It did, however, continue under the Mosaic ceremonies: "If any one of the house of Israel or of the strangers who sojourn among them eats any blood, I will set my face against that person who eats blood and will cut him off from among his people" (Leviticus 17:10). And, "Only be sure that you do not eat the blood, for the blood is the life, and you shall not eat the life with the flesh" (Deuteronomy 12:23).

It is also found in the New Testament: "You [shall] abstain from what has been sacrificed to idols, and from blood, and from what has been strangled, and from sexual immorality. If you keep yourselves from these, you will do well" (Acts 15:29).

I bring this up because of the Catholic doctrine of the eucharist, according to which Rome claims that the wine and bread of communion literally become the blood and flesh of Jesus. Their official statement on the matter comes form the Council of Trent: "Because Christ our Redeemer said that it was truly his body that he was offering under the species of bread, it has always been the conviction of the Church of God, and this holy Council now declares again, that by the consecration of the bread and wine there takes place a change of the whole substance of the bread into the substance of the body of Christ our Lord and of the whole substance of the wine into the substance of his blood. This change the holy Catholic Church has fittingly and properly called transubstantiation" (CCC 1376). 

Do you see the conflict? While the scriptures repeatedly condemn consuming blood, the Church of Rome claims that her members do literally that in the eucharist! That shows, first, that Rome's eucharist, in spite of the name, is no act of thanksgiving, but is, instead, a rite of superstition; and second, that the words of Jesus, "This is My blood," cannot be taken literally.

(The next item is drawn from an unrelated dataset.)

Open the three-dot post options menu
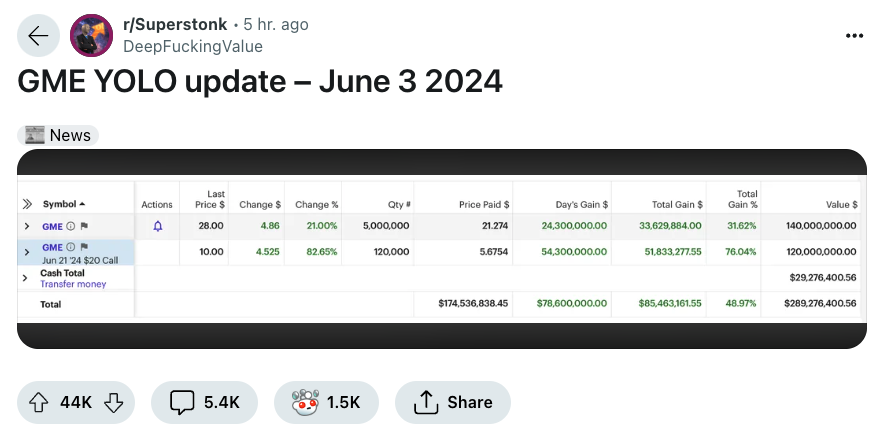This screenshot has height=432, width=877. (854, 36)
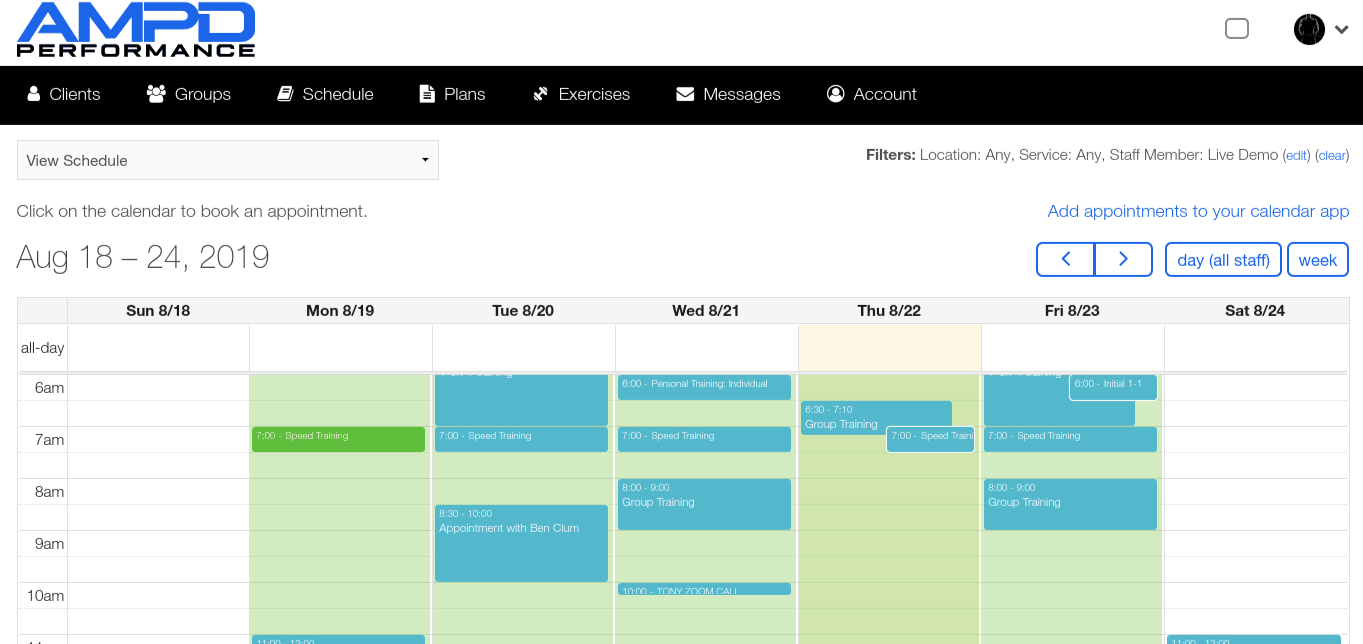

Why did God forbid the consuming of blood? Because it is life. The animal cannot live if it loses its blood. And, more importantly, it is the blood of Christ that is ultimate life, because it alone is the basis of eternal life. While Rome is correct in pointing to the blood of Jesus for salvation (John 6:54), she is wrong in how it is applied. There is no salvation in ceremonies. It is only by faith that the benefits of Christ's blood are received: "We are justified by His grace as a gift, through the redemption that is in Christ Jesus, whom God put forward as a propitiation by His blood, to be received by faith" (Romans 3:24-25, see also Ephesians 2:13, Hebrews 9:14, and I Peter 1:19). While talking about the blood of Christ, Rome makes her priests the conduits of salvation, in place of faith. that is one of the reasons that the Catholic eucharist is a blasphemy, in which no true Christian should participate.